American chemist and nanotechnologist

Ali Javey is a professor of electrical engineering and computer sciences at the University of California, Berkeley, a senior faculty scientist at the Lawrence Berkeley National Laboratory, and co-director of the Bay Area Photovoltaic Consortium and the Berkeley Sensor and Actuator Center. His research is focused on materials and device innovation for technological applications, particularly photovoltaics, wearable sensors, nanoelectronics, and programmable materials.

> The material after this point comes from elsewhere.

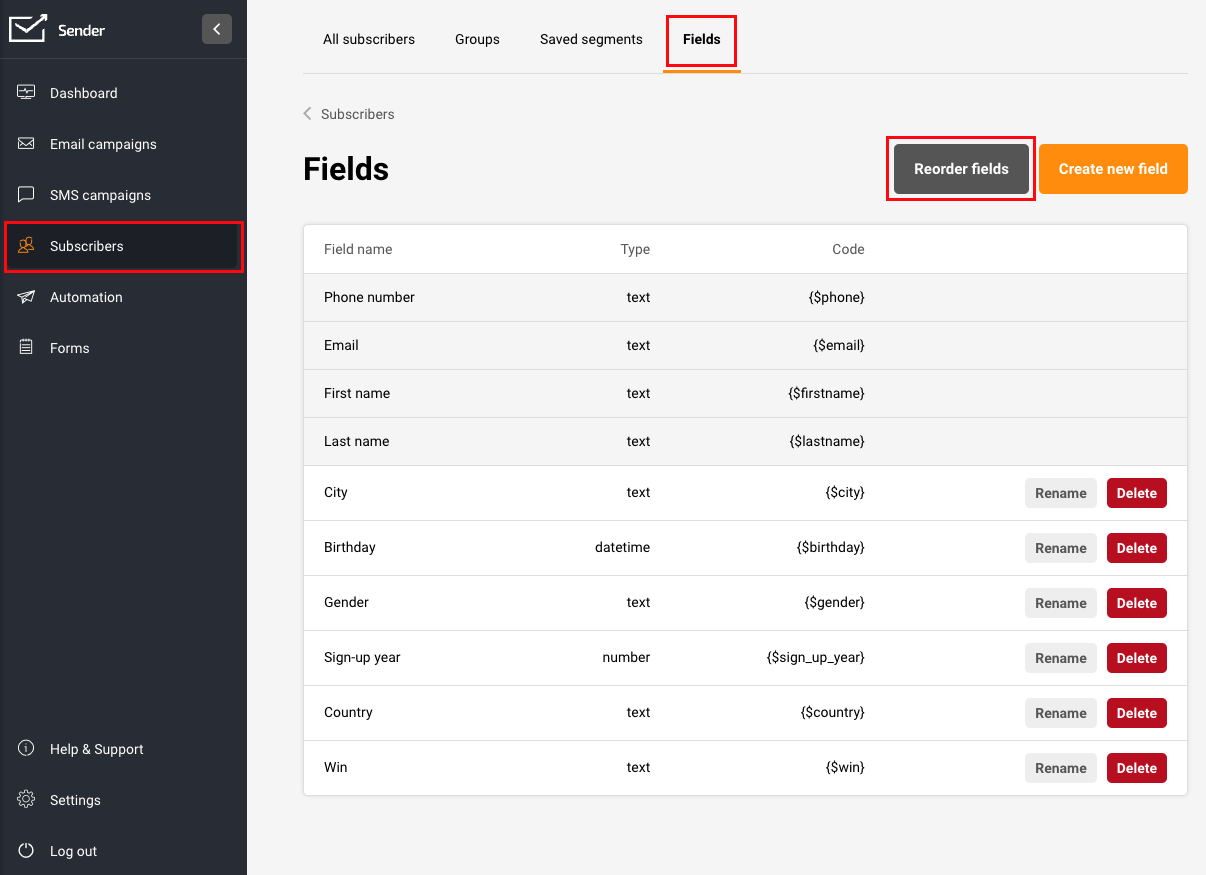
Task: Open Settings via the gear icon
Action: click(27, 800)
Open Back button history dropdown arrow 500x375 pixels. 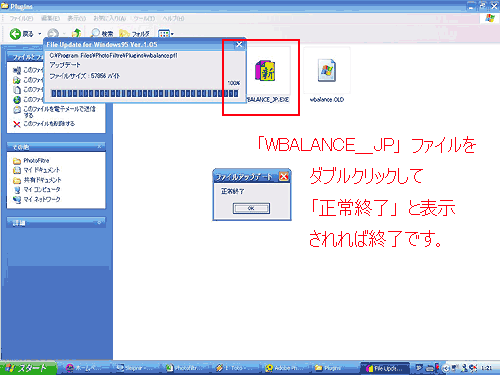coord(39,34)
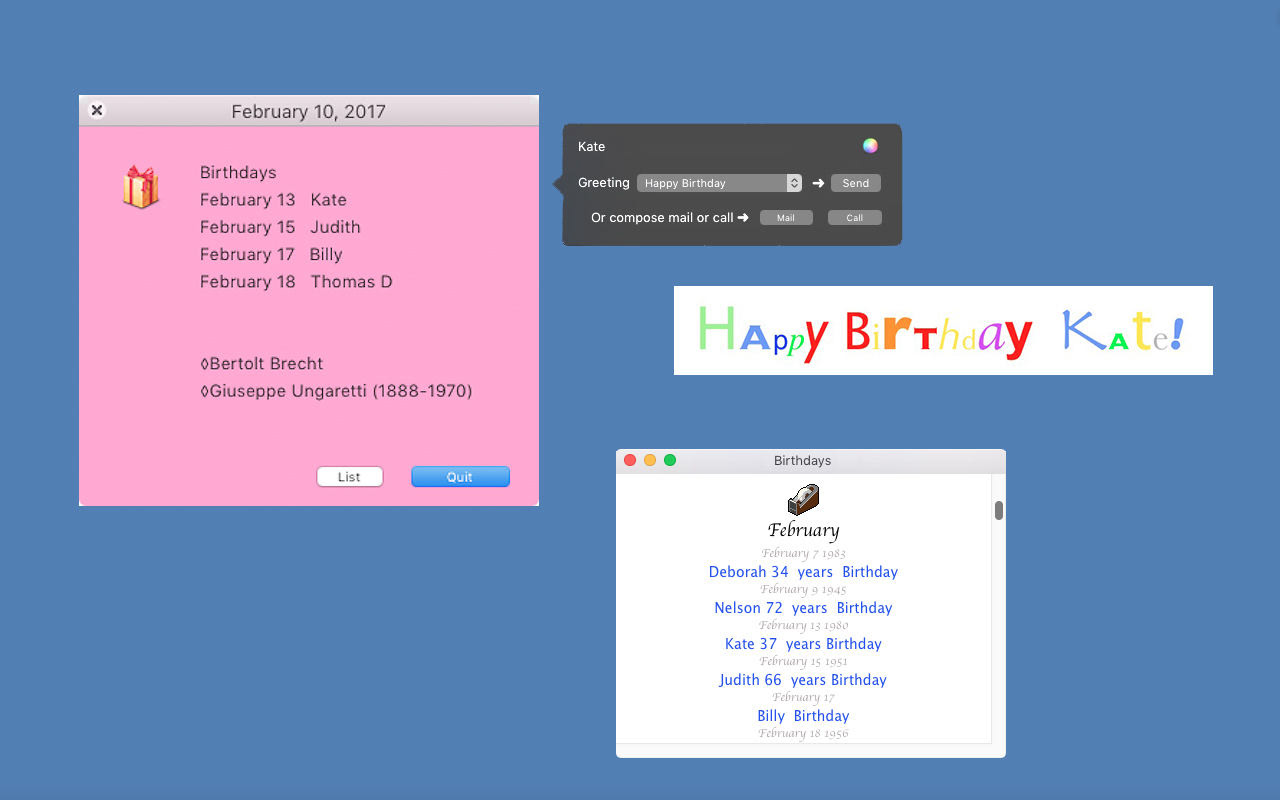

Javey is an Associate Editor for ACS Nano.

== Education ==
Javey received his BS in chemistry from Old Dominion University in 2001 and his PhD in physical chemistry from Stanford University in 2005. His PhD advisor was Hongjie Dai. He was a junior fellow of the Harvard Society of Fellows from 2005 to 2006.

== Honors and awards ==
- Dan Maydan Prize in Nanoscience and Nanotechnology (2020)
- Bakar Fellow – UC Berkeley (2016)
- MRS Outstanding Young Investigator Award (2015)
- Nano Letters Young Investigator Lectureship (2014)
- UC Berkeley Electrical Engineering Outstanding Teaching Award (2012)
- APEC Science Prize for Innovation, Research and Education (2011)
- Netexplorateur of the Year Award (2011)
- IEEE Nanotechnology Early Career Award (2010)
- Alfred P. Sloan Fellow (2010)
- Mohr Davidow Ventures Innovators Award (2010)
- National Academy of Sciences Award for Initiatives in Research (2009)
- Technology Review TR35 (2009)
- NSF Early CAREER Award (2008)
- U.S. Frontiers of Engineering by National Academy of Engineering (2008)
- Peter Verhofstadt Fellowship from the Semiconductor Research Corporation (2003).